The use of chemotherapy regimens carrying a moderate or high risk of febrile neutropenia and the corresponding management of febrile neutropenia: an expert survey in breast cancer and non-Hodgkin's lymphoma

Abstract Background The use of chemotherapy regimens with moderate or high risk of febrile neutropenia (defined as having a FN incidence of 10% or more) and the respective incidence and clinical management of FN in breast cancer and NHL has not been studied in Belgium.
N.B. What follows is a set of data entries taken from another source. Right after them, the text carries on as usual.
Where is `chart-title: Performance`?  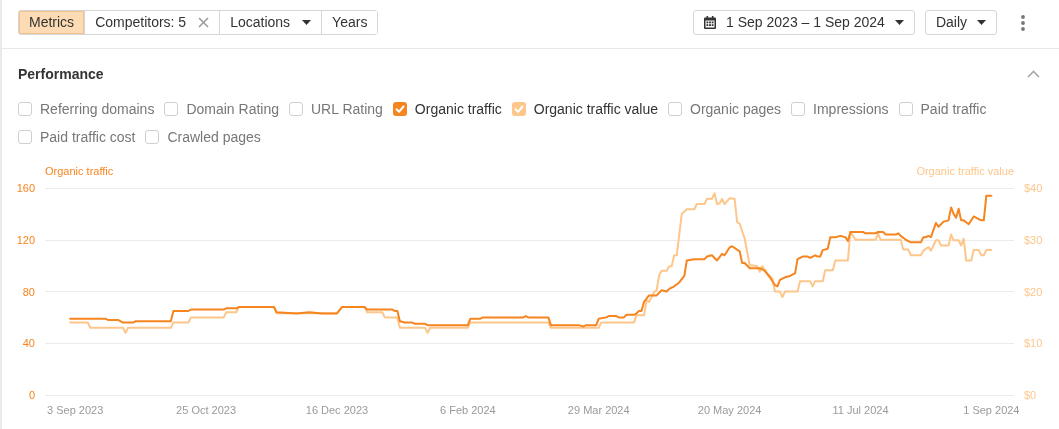 chart-title: Performance is located at coordinates (61, 74).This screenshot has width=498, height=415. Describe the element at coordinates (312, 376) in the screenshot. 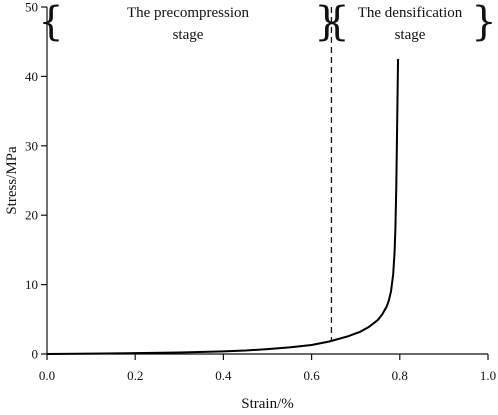

I see `x-tick-label: 0.6` at that location.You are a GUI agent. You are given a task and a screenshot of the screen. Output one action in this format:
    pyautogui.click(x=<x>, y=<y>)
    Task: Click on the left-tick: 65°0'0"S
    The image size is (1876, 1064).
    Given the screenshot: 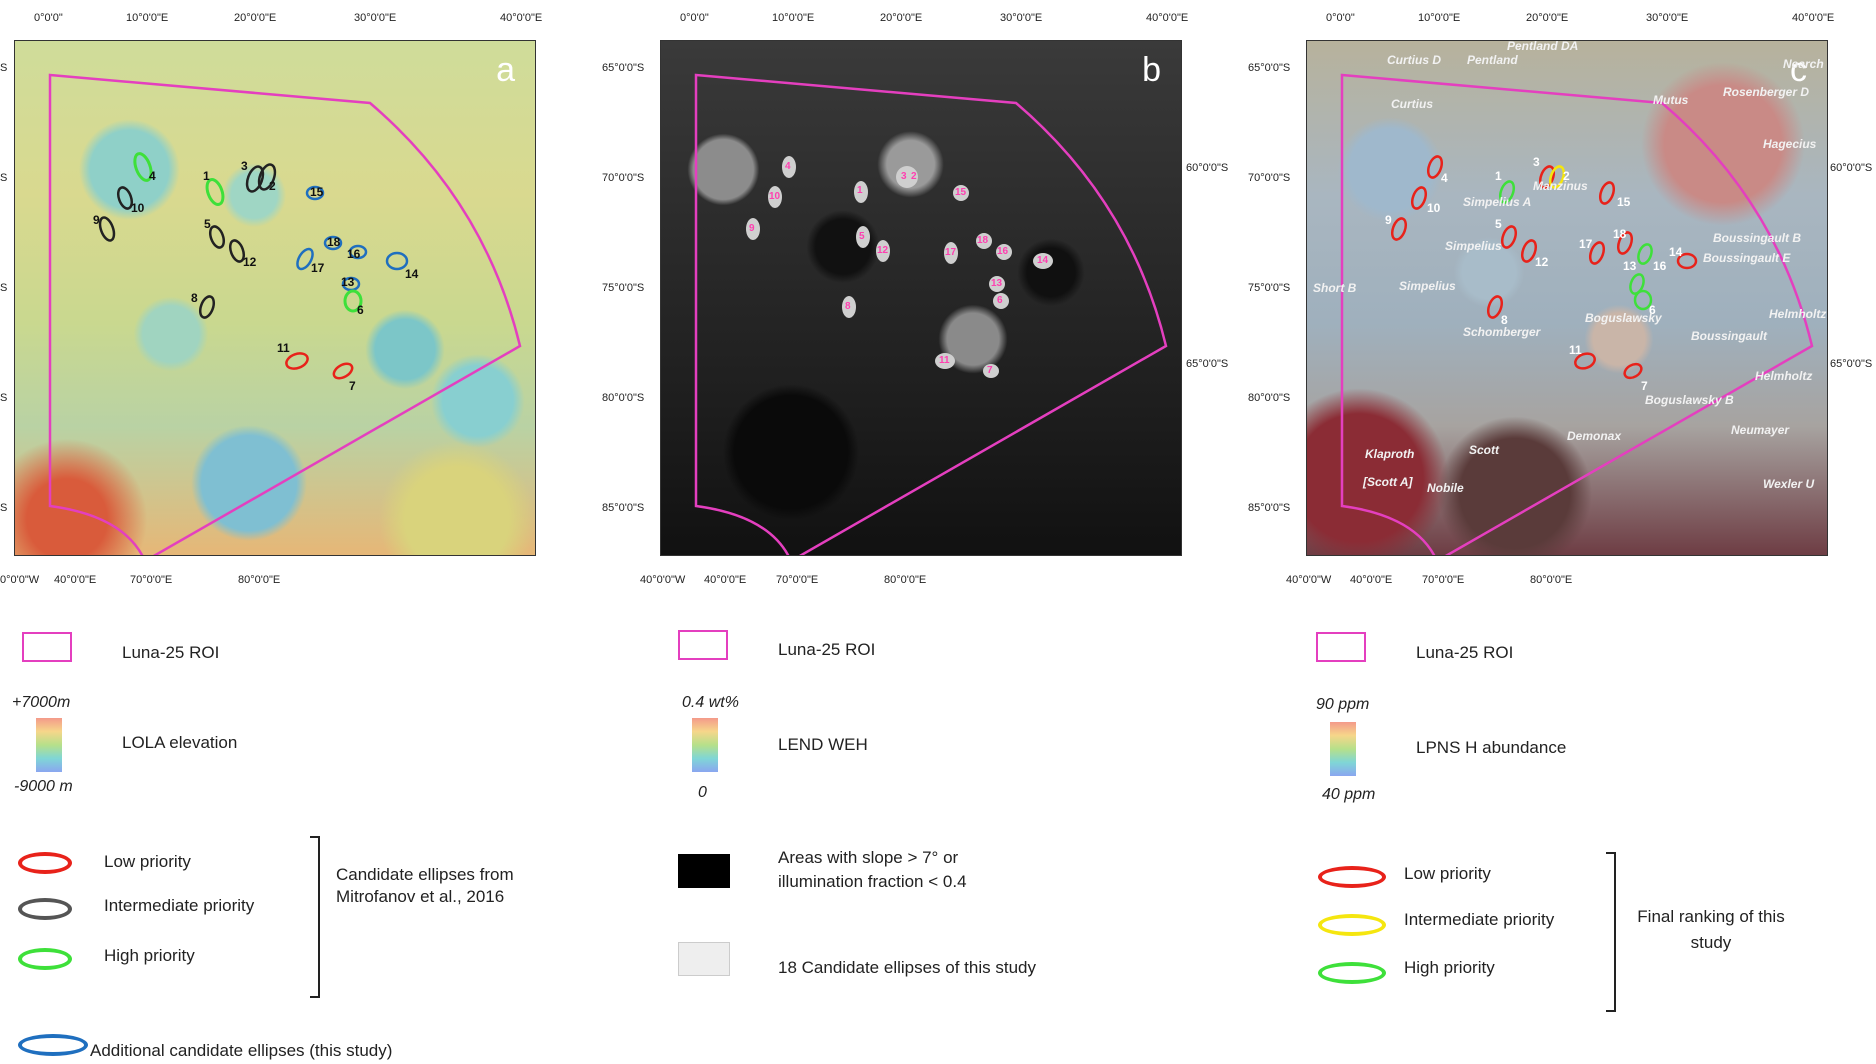 What is the action you would take?
    pyautogui.click(x=1270, y=68)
The existence of a medical need for G-CSF primary and secondary prophylaxis with these regimens was investigated in a real-life setting. Methods Nine oncologists and six hematologists from different Belgian general hospitals and university centers were surveyed to collect expert opinion and real-life data (year 2007) on the use of chemotherapy regimens with moderate or high risk of febrile neutropenia and the clinical management of FN in patients aged Results The most frequently used regimens in breast cancer patients (n = 161) were FEC (45%), FEC-T (37%) and docetaxel alone (6%). In NHL patients (n = 39), R-CHOP-21 (33%) and R-ACVBP-14 (15%) were mainly used. Without G-CSF primary prophylaxis (PP), FN occurred in 31% of breast cancer patients, and 13% had PSN. After G-CSF secondary prophylaxis (SP), 4% experienced further FN events. Only 1 breast cancer patient received PP, and did not experience a severe neutropenic event. Overall, 30% of chemotherapy cycles observed in breast cancer patients were protected by PP/SP. In 10 NHL patients receiving PP, 2 (20%) developed FN, whereas 13 (45%) of the 29 patients without PP developed FN and 3 (10%) PSN. Overall, 55% of chemotherapy cycles observed in NHL patients were protected by PP/SP. Impaired chemotherapy delivery (timing and/or dose) was reported in 40% (breast cancer) and 38% (NHL) of patients developing FN. Based on oncologist expert opinion, hospitalization rates for FN (average length of stay) without and with PP were, respectively, 48% (4.2 days) and 19% (1.5 days). Similar rates were obtained from hematologists. Conclusions Despite the studied chemotherapy regimens being known to be associated with a moderate or high risk of FN, upfront G-CSF prophylaxis was rarely used. The observed incidence of severe neutropenic events without G-CSF prophylaxis was higher than generally reported in the literature. The impact on medical resources used is sizeable.